By Sharon Arms Doucet

Age Range: 10 - 14

Pub Date: Sept. 18th, 2000
ISBN: 0-618-04324-1
Publisher: Clarion

Inspired by the story of the late Creole fiddler Canray Fontenot, Doucet ( Why Lapin’s Ears Are Long, 1997) tells of 14-year-old Felix LeBlanc and his passion for music. Told in the first person and set in 1914 in the Cajun community of rural Louisiana, the novel exudes the flavor of the time and place and offers up a smattering of French, defined in a helpful glossary. When Felix hears his Uncle Adolphe play his fiddle, his soul is transported and he determines to become a fiddler himself. Felix’s mother, however, forbids her son to take up the instrument or even to utter the word fiddle at home. Readers will feel that the lady doth protest too much though her vehemence is plausible: she fears that her son, like her brother Adolphe, will become a vagabond and reject family and responsibility. The close-knit Cajuns scorn the idea of going against one’s family, but Felix knows in his heart that he must play music. In secret he painstakingly builds a fiddle out of a wooden cigar box and a length of cypress wood. After teaching himself to play, Felix disguises himself in costume and mask and joins a Mardi Gras band, but his secret is revealed when he falls off the parade wagon. He suffers broken bones and worse: his fiddle is burned and he faces the continued repudiation of his mother. In an ending that is not entirely believable, he meets up with Uncle Adolphe while both are running away from their constraining lives. Adolphe urges Felix to go back and gives the boy his own precious fiddle.
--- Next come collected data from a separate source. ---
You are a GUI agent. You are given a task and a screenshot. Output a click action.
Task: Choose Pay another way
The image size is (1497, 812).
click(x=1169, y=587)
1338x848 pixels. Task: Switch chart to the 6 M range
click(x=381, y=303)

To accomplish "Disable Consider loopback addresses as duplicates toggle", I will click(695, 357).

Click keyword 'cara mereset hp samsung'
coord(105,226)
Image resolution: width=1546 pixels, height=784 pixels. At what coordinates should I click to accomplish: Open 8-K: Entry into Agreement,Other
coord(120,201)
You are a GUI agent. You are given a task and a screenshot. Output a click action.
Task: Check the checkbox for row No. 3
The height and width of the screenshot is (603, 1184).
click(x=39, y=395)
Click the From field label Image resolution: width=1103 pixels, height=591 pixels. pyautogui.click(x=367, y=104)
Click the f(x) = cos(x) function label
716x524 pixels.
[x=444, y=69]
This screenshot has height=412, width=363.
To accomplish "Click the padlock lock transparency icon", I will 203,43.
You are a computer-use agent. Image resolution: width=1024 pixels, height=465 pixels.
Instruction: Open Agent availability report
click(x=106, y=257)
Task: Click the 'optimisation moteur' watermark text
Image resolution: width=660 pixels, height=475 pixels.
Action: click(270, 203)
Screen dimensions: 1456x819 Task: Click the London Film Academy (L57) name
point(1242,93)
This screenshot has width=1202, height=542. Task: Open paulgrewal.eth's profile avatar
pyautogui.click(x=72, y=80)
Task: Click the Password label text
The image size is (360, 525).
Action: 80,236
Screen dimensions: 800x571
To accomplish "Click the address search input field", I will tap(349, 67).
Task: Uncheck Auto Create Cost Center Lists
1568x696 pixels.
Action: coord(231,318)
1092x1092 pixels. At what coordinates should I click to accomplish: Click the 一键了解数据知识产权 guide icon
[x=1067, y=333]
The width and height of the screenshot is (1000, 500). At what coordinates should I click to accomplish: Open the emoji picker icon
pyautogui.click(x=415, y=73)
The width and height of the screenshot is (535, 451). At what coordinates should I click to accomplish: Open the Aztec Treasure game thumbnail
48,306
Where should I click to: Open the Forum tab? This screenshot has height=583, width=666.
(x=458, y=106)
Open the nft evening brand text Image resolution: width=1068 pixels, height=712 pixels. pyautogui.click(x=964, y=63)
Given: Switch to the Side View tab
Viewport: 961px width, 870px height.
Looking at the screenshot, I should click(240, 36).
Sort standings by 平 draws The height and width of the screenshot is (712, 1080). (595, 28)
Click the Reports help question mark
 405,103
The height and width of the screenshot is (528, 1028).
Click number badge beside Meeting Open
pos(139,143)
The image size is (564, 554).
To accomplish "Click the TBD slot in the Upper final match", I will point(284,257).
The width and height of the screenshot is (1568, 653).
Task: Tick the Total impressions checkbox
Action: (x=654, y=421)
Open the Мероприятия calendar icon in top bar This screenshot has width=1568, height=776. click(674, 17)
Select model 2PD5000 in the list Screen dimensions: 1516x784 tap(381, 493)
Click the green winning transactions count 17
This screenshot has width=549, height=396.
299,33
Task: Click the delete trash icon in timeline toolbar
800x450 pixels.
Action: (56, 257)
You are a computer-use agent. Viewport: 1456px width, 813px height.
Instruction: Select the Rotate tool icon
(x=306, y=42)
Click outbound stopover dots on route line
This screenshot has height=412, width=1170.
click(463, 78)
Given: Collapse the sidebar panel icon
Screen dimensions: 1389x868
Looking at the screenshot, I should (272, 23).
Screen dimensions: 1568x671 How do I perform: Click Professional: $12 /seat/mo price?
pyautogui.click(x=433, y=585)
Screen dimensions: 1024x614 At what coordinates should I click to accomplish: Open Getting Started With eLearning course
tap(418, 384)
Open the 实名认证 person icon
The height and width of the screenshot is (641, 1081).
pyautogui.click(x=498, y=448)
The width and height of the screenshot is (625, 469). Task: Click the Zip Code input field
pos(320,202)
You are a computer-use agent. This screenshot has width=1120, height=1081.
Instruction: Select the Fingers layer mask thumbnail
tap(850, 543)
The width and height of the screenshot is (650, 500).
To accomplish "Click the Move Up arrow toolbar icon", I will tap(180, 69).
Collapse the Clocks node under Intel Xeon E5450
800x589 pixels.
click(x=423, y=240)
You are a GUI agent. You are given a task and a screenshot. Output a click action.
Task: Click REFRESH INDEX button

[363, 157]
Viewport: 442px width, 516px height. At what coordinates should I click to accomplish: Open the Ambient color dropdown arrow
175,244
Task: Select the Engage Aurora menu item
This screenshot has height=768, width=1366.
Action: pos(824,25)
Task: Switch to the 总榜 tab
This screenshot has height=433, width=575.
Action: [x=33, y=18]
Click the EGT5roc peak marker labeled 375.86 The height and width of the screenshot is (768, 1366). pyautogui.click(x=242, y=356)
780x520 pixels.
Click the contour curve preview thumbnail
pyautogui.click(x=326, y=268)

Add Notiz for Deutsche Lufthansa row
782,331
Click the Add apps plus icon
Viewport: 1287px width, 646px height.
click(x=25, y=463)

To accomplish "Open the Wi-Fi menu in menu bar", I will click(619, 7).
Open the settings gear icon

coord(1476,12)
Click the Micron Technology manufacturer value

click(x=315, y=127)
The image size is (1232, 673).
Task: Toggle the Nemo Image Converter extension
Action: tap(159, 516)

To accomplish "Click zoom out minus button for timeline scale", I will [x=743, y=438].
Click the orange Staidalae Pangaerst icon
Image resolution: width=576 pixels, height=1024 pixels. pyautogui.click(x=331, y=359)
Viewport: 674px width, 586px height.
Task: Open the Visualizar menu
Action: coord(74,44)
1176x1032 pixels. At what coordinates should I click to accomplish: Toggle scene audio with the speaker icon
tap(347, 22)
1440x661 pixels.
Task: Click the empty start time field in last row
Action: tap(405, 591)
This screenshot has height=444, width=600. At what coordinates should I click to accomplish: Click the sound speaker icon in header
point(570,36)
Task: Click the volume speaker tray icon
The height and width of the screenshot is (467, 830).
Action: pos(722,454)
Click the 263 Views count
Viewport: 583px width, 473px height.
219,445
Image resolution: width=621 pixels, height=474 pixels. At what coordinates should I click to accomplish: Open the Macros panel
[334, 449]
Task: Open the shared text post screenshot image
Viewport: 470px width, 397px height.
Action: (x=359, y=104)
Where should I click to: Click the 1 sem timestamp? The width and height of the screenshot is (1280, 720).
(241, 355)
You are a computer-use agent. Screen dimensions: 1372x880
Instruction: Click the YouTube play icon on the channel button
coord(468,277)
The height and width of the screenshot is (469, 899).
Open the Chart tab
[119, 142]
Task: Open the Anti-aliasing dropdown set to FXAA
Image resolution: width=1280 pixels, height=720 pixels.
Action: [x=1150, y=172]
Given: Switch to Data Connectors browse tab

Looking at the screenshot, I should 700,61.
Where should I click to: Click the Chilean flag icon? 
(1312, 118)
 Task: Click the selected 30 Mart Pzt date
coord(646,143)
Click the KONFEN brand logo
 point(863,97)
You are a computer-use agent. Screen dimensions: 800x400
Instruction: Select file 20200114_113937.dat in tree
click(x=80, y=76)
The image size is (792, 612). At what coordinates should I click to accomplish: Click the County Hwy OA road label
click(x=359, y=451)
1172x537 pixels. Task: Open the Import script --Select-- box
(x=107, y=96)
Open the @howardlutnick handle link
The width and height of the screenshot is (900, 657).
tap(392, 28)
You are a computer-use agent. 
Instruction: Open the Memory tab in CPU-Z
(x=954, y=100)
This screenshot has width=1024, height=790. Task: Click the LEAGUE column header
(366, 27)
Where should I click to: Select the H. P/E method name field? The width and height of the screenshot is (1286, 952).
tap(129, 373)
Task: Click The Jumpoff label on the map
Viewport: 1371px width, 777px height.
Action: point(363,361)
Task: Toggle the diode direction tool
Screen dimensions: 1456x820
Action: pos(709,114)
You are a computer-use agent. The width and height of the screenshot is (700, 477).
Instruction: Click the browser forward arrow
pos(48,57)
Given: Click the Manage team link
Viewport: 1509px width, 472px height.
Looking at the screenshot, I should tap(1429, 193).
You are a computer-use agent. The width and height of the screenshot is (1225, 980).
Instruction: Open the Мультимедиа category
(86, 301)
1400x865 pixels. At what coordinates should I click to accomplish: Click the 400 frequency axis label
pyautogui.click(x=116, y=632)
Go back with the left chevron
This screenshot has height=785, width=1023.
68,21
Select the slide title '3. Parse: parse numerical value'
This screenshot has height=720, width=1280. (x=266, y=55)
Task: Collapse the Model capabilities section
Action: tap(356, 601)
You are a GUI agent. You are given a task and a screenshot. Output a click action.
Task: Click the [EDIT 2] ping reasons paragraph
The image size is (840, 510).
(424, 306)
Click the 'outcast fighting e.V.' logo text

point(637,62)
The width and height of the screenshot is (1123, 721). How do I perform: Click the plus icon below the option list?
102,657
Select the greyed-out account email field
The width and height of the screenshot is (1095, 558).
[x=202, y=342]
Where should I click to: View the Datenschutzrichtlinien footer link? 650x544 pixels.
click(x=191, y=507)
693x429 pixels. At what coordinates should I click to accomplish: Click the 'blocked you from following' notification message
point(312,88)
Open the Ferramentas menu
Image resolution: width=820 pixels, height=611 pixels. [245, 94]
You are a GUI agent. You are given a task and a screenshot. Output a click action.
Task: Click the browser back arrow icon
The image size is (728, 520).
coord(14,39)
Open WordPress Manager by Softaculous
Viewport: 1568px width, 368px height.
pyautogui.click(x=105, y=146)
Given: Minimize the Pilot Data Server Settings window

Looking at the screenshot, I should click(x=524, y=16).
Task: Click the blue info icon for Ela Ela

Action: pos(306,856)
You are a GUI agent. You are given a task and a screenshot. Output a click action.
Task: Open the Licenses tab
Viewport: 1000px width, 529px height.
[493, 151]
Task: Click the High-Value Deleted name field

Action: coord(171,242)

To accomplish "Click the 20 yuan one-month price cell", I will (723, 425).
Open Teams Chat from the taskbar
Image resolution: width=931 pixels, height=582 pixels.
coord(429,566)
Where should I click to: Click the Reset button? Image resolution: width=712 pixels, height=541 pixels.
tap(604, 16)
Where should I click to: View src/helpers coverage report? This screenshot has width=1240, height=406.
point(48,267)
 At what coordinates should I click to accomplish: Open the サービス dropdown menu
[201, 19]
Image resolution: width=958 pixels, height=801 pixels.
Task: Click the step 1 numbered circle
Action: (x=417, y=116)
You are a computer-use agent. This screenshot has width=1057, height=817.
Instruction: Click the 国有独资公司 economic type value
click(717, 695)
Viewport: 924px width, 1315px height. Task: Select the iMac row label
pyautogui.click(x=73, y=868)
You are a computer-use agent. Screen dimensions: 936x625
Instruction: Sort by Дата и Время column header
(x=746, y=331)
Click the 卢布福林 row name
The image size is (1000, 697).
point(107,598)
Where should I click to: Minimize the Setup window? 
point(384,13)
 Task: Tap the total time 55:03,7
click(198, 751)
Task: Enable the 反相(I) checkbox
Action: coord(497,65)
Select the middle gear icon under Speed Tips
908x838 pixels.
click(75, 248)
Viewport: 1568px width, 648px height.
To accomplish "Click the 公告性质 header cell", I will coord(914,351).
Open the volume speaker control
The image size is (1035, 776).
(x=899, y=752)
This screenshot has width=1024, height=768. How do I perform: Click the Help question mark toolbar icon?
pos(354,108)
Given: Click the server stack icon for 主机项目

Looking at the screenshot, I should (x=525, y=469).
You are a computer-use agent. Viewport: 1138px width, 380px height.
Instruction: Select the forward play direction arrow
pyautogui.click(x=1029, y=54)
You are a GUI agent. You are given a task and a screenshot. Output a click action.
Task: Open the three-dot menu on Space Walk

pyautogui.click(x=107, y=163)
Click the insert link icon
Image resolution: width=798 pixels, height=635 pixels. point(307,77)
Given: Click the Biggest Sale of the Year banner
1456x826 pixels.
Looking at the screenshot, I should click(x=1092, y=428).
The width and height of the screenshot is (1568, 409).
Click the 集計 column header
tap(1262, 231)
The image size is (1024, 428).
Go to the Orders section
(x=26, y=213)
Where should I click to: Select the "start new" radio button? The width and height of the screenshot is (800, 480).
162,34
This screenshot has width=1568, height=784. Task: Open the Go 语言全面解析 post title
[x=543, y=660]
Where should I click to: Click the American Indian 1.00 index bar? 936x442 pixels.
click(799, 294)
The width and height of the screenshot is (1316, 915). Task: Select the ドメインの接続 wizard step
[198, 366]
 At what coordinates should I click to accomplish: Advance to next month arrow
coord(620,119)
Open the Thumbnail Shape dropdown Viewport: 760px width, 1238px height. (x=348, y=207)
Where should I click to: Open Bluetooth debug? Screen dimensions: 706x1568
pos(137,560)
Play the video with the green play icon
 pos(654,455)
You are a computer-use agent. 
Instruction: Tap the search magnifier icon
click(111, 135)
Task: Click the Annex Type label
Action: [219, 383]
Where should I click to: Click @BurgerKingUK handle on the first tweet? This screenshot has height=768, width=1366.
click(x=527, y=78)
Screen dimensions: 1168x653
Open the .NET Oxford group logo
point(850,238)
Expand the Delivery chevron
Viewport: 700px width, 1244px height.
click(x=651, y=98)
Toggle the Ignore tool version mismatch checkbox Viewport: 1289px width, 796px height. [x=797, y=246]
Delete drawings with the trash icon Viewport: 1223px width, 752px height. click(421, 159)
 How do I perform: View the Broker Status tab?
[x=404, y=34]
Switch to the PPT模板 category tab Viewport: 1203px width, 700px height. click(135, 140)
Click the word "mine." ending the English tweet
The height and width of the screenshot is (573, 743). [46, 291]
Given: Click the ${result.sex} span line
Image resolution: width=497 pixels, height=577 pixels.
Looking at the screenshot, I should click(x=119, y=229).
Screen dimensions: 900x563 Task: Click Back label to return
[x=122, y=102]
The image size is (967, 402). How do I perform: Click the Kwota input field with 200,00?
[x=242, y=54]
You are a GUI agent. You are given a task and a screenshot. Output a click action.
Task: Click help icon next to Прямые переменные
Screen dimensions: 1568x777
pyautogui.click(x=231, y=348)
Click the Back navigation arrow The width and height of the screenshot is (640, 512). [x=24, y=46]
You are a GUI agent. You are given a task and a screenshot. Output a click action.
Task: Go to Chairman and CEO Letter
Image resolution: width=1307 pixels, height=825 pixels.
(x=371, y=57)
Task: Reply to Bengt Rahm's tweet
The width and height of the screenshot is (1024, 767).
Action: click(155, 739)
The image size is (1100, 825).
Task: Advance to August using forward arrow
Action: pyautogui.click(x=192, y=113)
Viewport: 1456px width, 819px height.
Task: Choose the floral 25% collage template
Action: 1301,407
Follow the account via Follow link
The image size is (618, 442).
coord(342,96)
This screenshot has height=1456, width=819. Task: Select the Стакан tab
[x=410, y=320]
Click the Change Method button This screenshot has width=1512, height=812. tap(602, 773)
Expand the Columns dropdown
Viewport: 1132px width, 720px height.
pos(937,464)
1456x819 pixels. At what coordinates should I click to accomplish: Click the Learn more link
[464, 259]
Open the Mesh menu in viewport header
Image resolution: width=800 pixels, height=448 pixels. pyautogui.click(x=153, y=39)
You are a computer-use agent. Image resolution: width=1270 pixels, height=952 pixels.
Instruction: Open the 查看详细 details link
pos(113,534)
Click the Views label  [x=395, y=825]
Upon his return, Felix discovers that his mother has undergone a complete change of heart, having realized that her opposition has caused him to take drastic measures. All is forgiven, and she even encourages Felix to play the fiddle, a family heirloom. This will be a hard sell—too bad because it’s well written and Felix is an admirable, fully realized character. Many readers won’t relate to the unfamiliar setting or the passion for Cajun fiddling; this remains to be enjoyed by those who would follow their own passion no matter the context. (author’s note, glossary, lyrics) (Fiction. 10-14)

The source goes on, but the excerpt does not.